Begin Excerpted data

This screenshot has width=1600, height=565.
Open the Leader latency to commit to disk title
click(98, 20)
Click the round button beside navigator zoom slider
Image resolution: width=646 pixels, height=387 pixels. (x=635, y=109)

End Excerpted data
Begin Excerpted data

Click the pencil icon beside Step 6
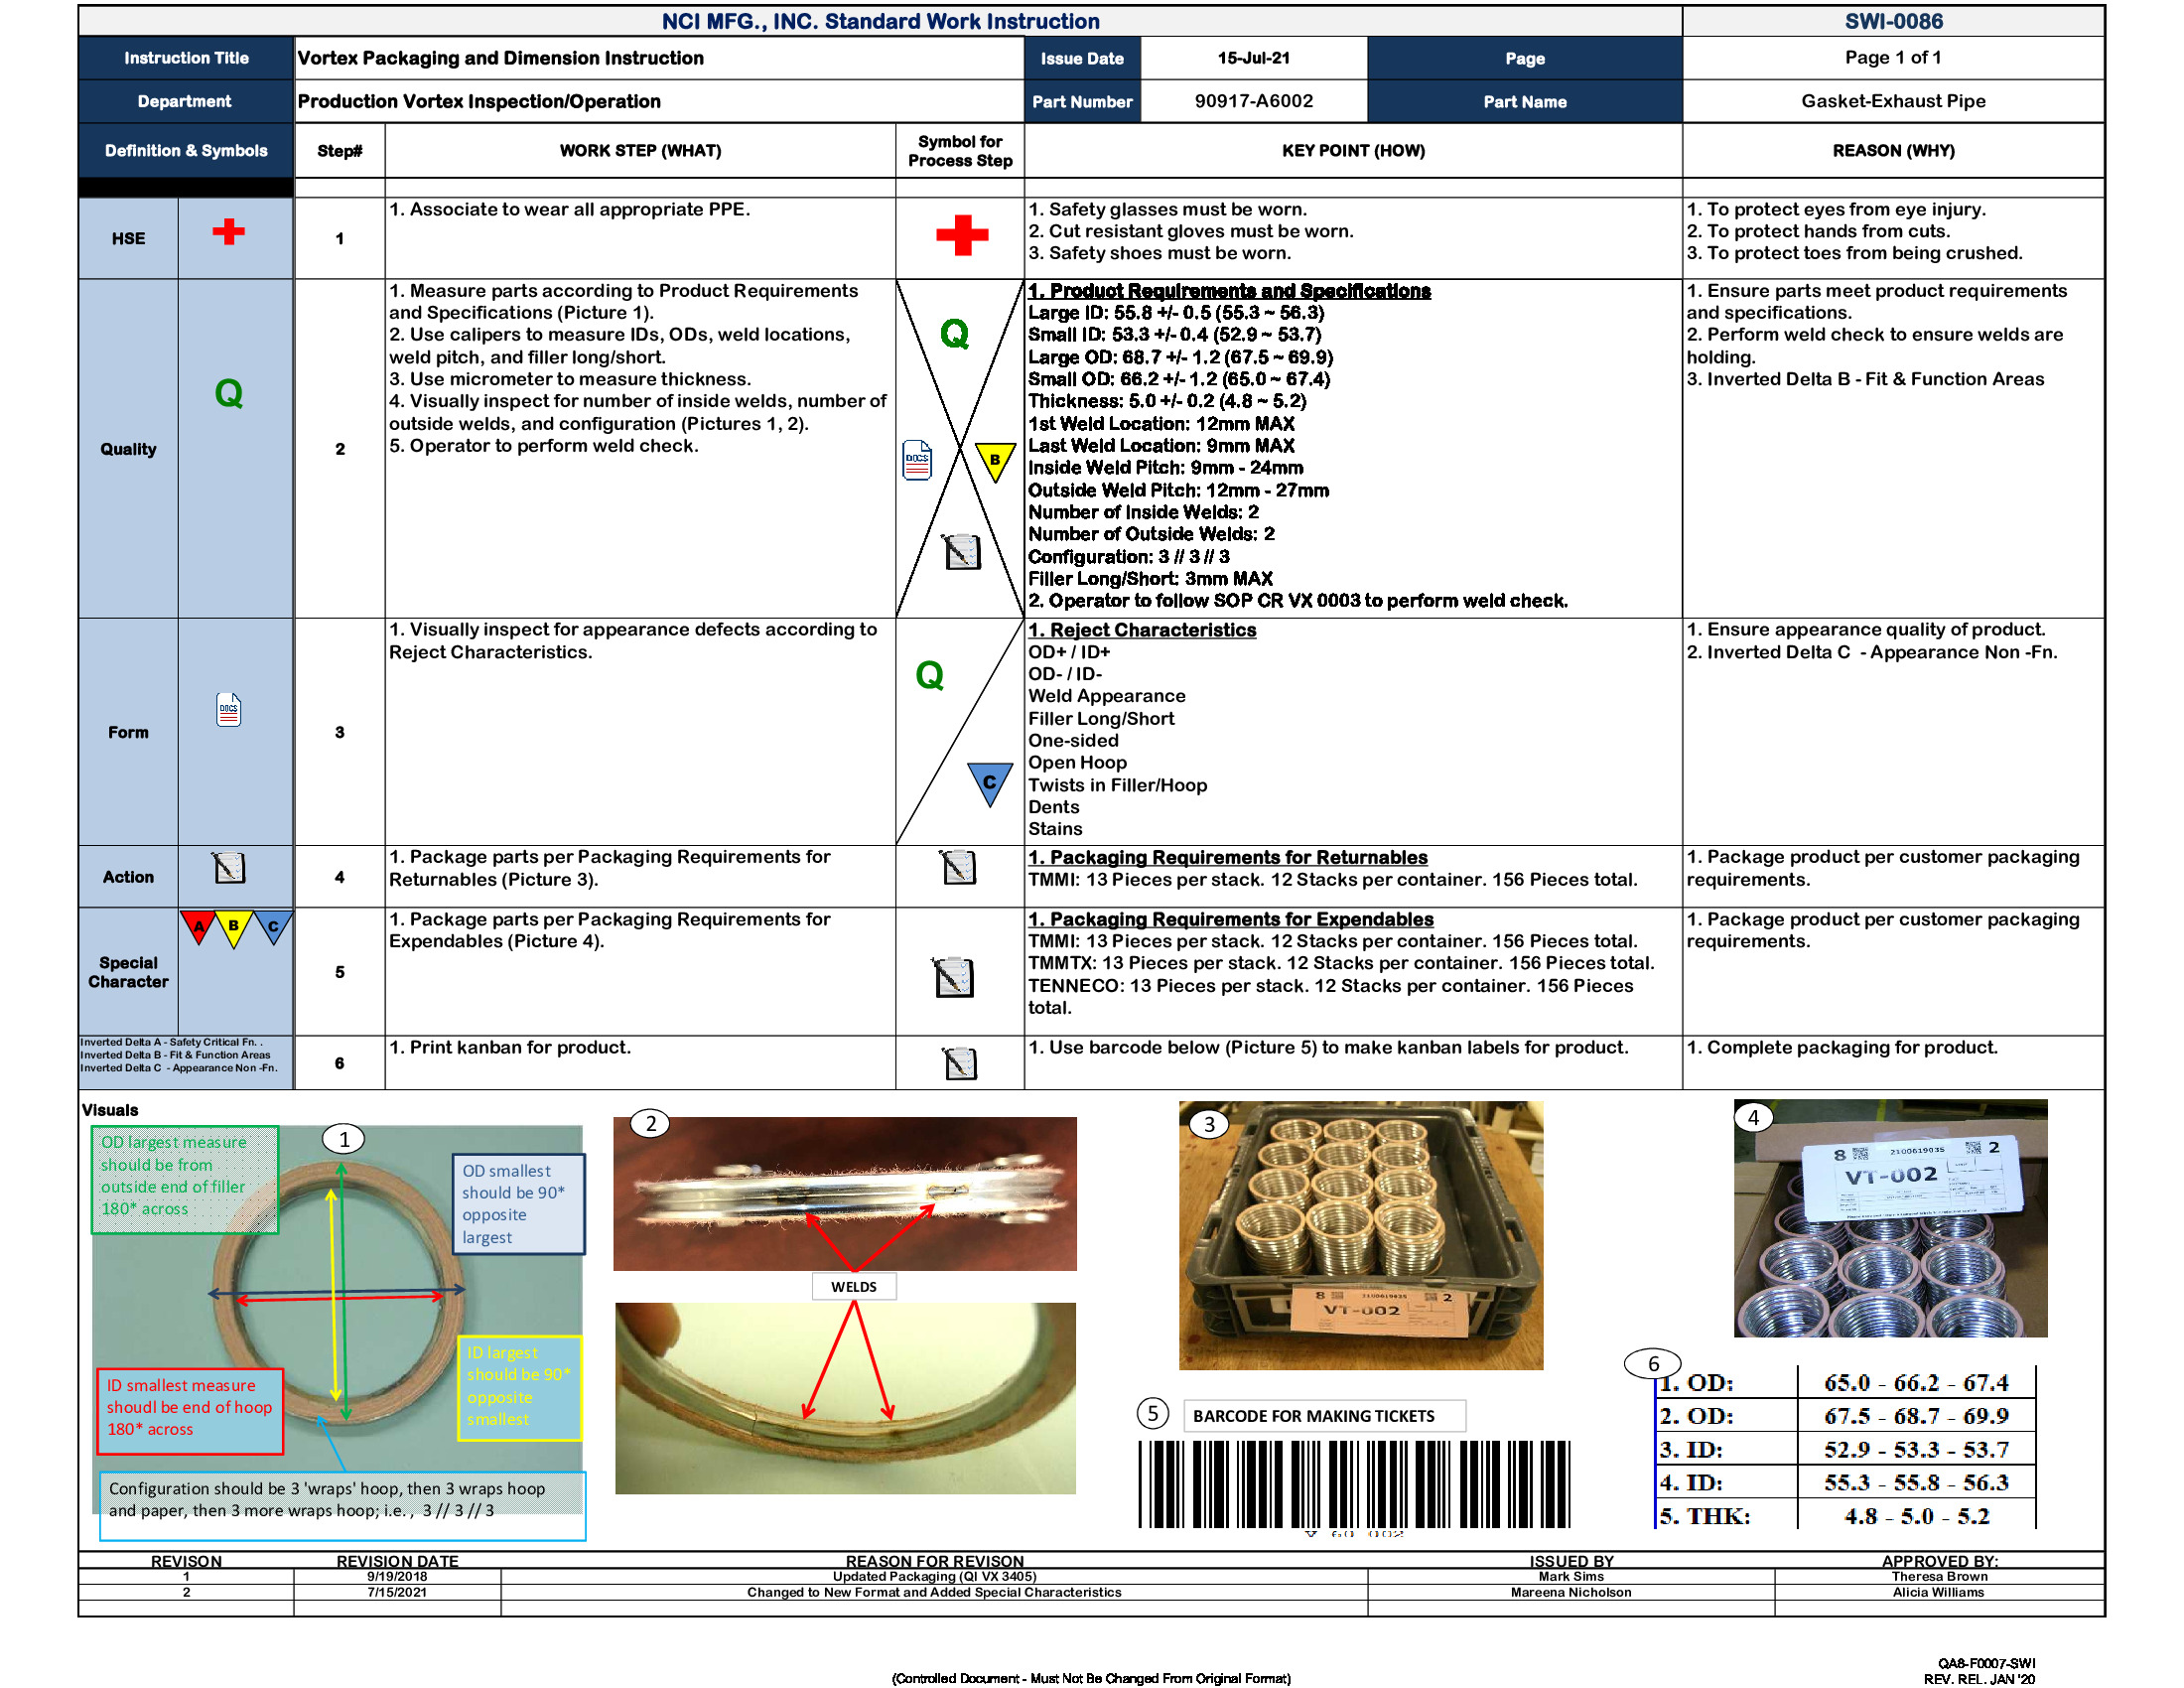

End Excerpted data

■ Objective
Turn the material from the line containing "Click the round" through the line containing "Image resolution: width=646" into a numbered list, leaving out any blank lines.

■ Solution below
1. Click the round button beside navigator zoom slider
2. Image resolution: width=646 pixels, height=387 pixels. (x=635, y=109)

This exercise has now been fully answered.